Commentary

Need to Know: The Ad Stays in the Picture

In the never-ending struggle to monetize digital video, technology providers are throwing ad units at every last pixel of visible real estate: pre- and post-rolls, bottom-third and pop-down overlays, and media player skins. The only space left may lie inside the frame itself, in all that background empty space where video action doesn't occur. Keystream Corp.'s SmartAds promise a new style of interactive overlay unit that pops-up a contextually
relevant message in the areas of a video clip that are outside of the main action but still in the user's direct view. Unlike pre-rolls, which can discourage usage, and standard overlays, which indiscriminately mask part of the action, "the key is that SmartAds are non-interruptive, non-obstructive and give immediate access to the content," says cofounder Schuyler Cullen.
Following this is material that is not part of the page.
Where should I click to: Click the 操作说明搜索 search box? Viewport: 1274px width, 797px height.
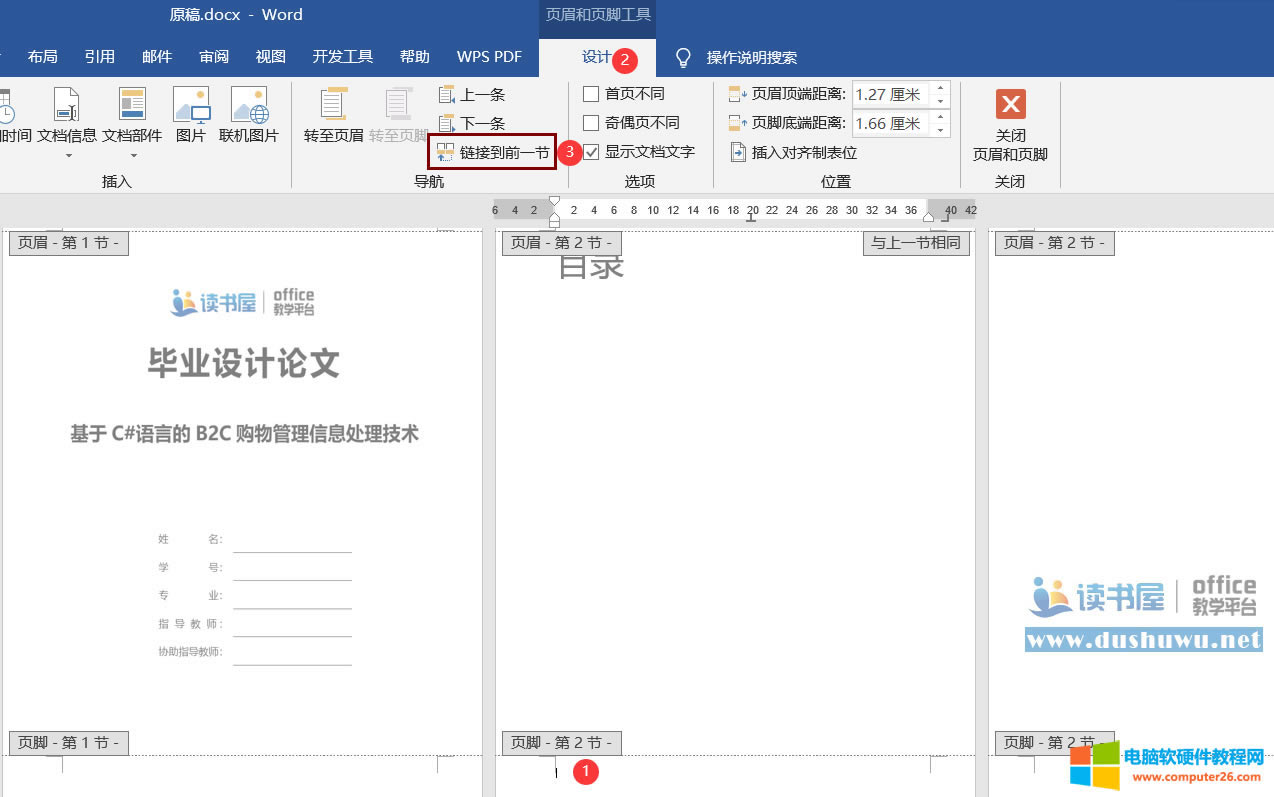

A teaser like "Hungry?" or a brand logo might pop-up in the empty background of a cooking how-to clip or the sideline grass of a baseball-game replay. The user mouses over the unit to see more information or pause the video and open a new landing page.

 
This isn't as easy as it sounds. Keystream has been in stealth mode since its creation in 2004, developing eight patents for video analysis. The trick comes in locating that empty space on the fly and inserting interactive ad units in just the right place at just the right time across a wide range of clips. When the ads and the video match, the result is a new sort of highly integrated ever-changing ad placement that begs for interaction and resists the usual ad fatigue of wraparound and lower-third overlays. In an early test of three ad clients with SmartAds, "the rollover rate is consistent - 20 percent to 25 percent [of users] play with the ad," says Keystream cofounder Ed Ratner. "Click-through rates are in the high single digits." And users aren't complaining about in-frame units. "This is more discrete than watching that Aflac duck waddle across the bottom-third of the screen," quips Cullen.


Gartner analyst Andrew Frank says Keystream's version of the tv "bug-ads" will appeal to some advertisers because they are skip-proof and relatively non-intrusive. "Perhaps more important, though, the technology behind the ad format is part of a wave of techniques that can analyze video and track objects and, in general, enhance online video experiences in innovative ways," he says. This could open up new sorts of overlay techniques both for advertisers and video-makers. Nevertheless, the SmartAds format seems positioned best for those high-quality short clips that users want to see quickly and without the experience-killing lurch of a pre-roll. Keystream supports both Flash and Silverlight video platforms and is designed to be content agnostic, aiming for everything from sports clips to reality TV, user-generated content and live streams. Even Cullen admits, however, that an in-frame bug is not appropriate for all online video circumstances. "For some content, this won't be the first option," he says. "We don't expect this to go into Gone With the Wind."